CASIA OpenIR > 多模态人工智能系统全国重点实验室 > 模式分析与学习

	图像美学质量评估的方法与应用
	盛柯恺
	2019-05-27
页数	140
学位类型	博士
中文摘要	视觉美感质量评估是计算机视觉领域中非常具有挑战性的问题之一。从技术上讲，视觉美感质量评估是一项计算机视觉认知任务，涉及到多个学科，具有重要的理论意义和实际价值。视觉美感质量评估的最终目标是希望计算机能够像人类一样对图像的美感质量进行感知、分析和决策，在图像检索、图像合成、图像处理、机器情感智能等很多领域也有着广泛的应用前景。在过去的十几年里，美感质量评估研究得到了快速的发展。但另一方面，由于图像的美感质量是一个偏主观的视觉属性，至今仍然是一个具有较大挑战性和开放性的研究热点。本文主要研究图像美学质量的评估方法。针对目前主流的图像美学质量评估方法中存在的图像级别美学标签的数据利用效率低、尚未有效地利用无标签的图像数据、缺乏合理的正则化策略等问题，我们结合机器学习、计算机视觉领域的最新进展，提出新的、有效的方法。基于实验结果，我们也得到了很多有实际意义和参考价值的知识。照顾到实际应用的需求，本文还将涉及食物图像、人脸图像这样两个特定领域的美学质量评估问题。具体的，本文主要的研究工作和贡献如下: 1. 提出一种基于注意力机制的图像美学评估方法。由于图像级别美学标签的信息量不足、利用率低，目前主流的方法需要借助相关的图像属性(如，物体语义，场景语义，图像颜色属性等)来辅助完成美感质量的评估。但是，这些属性依赖于专家设计，不够灵活，而且标注成本和试错代价都不低。为了在不使用额外图像属性的情况下提高图像级别美学标签的利用率，我们提出一种基于注意力机制的方法:在训练阶段，方法将以一种端到端的、数据驱动的形式，自适应地给每个图像块赋予不同训练的权重，以此提高美学标签的利用率，进而得到更好的评估模型。从 AVA 数据集的评估正确率上看，使用我们方法所得到的卷积网络模型，在无需额外图像属性的情况下，能够取得比现有的评估方法都要高的美学评估正确率。 2. 提出一种基于自监督学习的图像美学评估算法。

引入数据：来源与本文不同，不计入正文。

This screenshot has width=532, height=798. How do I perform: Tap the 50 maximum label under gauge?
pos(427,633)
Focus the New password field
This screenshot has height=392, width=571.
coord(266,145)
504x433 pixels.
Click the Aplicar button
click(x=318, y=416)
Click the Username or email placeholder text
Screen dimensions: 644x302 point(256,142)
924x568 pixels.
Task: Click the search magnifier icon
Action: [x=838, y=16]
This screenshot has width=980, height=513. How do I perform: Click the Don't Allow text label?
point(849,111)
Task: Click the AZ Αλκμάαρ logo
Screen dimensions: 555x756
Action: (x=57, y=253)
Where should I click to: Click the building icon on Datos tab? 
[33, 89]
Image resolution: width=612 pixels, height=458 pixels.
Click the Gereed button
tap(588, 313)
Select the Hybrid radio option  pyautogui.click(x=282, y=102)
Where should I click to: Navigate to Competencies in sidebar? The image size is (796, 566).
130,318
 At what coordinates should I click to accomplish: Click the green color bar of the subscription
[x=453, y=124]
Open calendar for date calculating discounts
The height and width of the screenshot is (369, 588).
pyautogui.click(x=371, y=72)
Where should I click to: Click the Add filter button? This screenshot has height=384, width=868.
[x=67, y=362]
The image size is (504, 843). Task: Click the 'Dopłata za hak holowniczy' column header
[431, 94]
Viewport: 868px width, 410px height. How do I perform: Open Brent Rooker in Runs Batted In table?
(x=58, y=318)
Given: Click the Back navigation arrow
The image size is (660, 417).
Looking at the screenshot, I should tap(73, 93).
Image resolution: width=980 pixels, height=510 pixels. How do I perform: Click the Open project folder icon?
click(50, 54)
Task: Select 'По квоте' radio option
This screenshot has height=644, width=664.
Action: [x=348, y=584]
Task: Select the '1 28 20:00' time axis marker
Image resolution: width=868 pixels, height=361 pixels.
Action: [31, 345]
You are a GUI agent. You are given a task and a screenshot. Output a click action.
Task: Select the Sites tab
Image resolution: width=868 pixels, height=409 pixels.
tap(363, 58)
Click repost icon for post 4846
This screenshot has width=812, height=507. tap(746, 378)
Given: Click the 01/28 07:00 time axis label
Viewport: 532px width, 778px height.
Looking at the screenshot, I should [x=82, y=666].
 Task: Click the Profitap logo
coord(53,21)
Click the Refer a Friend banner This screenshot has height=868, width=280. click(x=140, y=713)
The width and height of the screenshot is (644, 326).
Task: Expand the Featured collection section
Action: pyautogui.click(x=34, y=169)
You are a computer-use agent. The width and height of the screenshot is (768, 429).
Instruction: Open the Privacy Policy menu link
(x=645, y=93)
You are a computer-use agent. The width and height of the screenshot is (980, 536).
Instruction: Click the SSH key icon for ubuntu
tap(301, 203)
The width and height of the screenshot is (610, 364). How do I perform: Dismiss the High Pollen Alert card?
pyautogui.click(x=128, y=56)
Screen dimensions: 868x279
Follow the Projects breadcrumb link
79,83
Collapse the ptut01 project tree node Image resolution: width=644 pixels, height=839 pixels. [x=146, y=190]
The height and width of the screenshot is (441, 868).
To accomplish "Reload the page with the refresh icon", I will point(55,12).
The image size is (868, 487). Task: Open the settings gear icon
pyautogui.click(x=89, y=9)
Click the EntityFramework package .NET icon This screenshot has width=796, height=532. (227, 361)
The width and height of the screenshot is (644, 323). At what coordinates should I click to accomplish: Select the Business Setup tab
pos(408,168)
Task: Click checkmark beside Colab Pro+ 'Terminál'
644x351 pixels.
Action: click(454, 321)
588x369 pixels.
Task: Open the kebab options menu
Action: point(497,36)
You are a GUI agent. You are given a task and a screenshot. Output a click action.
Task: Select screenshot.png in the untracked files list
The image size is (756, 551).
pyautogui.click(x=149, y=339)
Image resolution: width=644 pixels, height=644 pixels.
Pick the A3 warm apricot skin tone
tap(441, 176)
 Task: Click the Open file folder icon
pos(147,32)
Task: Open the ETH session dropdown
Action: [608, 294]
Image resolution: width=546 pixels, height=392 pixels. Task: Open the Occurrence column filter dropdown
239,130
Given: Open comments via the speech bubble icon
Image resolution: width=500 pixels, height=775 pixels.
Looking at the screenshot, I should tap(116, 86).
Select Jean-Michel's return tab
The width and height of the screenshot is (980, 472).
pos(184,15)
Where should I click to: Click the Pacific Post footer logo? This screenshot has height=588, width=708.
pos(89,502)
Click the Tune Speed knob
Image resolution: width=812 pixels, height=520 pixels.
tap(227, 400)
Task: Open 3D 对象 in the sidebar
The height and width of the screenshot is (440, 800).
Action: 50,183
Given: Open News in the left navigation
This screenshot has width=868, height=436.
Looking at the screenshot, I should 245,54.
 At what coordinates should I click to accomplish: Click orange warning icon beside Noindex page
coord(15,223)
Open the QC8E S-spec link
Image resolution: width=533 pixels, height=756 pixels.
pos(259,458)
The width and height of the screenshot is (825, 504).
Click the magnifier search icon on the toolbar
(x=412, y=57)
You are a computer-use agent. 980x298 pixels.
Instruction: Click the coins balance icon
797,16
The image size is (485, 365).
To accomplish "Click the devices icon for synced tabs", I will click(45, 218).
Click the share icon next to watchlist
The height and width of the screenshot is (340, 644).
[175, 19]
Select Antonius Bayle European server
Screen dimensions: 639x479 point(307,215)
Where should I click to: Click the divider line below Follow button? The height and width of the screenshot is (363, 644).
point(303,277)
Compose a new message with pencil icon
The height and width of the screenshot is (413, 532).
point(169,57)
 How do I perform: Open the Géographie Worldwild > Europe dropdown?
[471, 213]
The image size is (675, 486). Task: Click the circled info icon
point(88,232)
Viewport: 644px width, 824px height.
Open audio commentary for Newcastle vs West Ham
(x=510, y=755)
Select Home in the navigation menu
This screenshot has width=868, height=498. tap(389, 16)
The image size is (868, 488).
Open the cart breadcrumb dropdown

针对图像美学标签的获取成本高、含有主观因素等问题，一个合理的、有价值的思路是:利用无标签的图像数据来学习具有美学感知能力的表征。目前还没有这方面的研究工作。基于图像编辑操作与图像美学属性的关联，我们提出一个新型的、无需人工标签的、面向图像美学质量评估的自监督学习方法。此外，我们还首次在图像美学评估任务上对现有的经典的自监督学习方法进行性能评估。在 AVA、AADB 和 CUHKPQ 三个数据集上，我们方法能够取得比其他的自监督学习方法更好的效果，甚至优于使用 ImageNet 或者 Places 数据集的标签的表征方法。实验结果验证了在图像美学评估中利用无标签图像数据进行表征学习的有效性。 3. 建立一个大规模的食物图像美学评估数据集，并针对视觉美感质量评估中的过置信度问题提出了一个有效的正则化策略。食物图像是一类常见的图像类别，对人具有独特的吸引力，因此食物图像美学质量评估具有相当实际意义和应用价值。目前尚缺少这方面的研究。为了填补这个空白，我们建立一个较大规模的食物图像美学评估数据集(GPD):包含 24000 张图像(涵盖了大量常见的食物类别)和其对应的二分类美学标签。此外，针对图像美学评估中常见的过置信度问题，我们提出了一个简单而有效的正则化策略。通过大量的实验测试(包括在未知数据集上的泛化性测试，与 AVA 数据集的对比测试等)，我们验证了 GPD 数据集的美学标签和所提正则化方法的有效性。该研究将有助于后续研究者深入研究和开发与食物图像美学评估相关的应用。 4. 提出一个基于排序学习的人脸关键点定位质量无基准评估算法。人脸关键点定位是计算机视觉中一个经典的基本任务。考虑到一些基于人脸关键点定位结果的应用场景(如，人脸化妆、人脸卡通画)，我们需要设计一个无需人工标注基准即可完成定位质量评估的模型。目前还有没有相关任务的论文可供参考。我们的方法基于一个人脸关键点的先验知识:即，使用人脸关键点归一化后的人脸图像具有较强的稳定性。基于这个先验知识，我们通过构造一系列定位质量可控的关键点结果，利用排序学习来从这些序列数据中抽取有效信息来训练一个关键点定位质量模型。在四个公开人脸关键点评估数据集上，以 ESR 定位算法为例，我们的评估方法能够良好地完成关键点无基准评价。基于我们的评估算法模型，我们能够以很小的代价取得较大的定位质量提升。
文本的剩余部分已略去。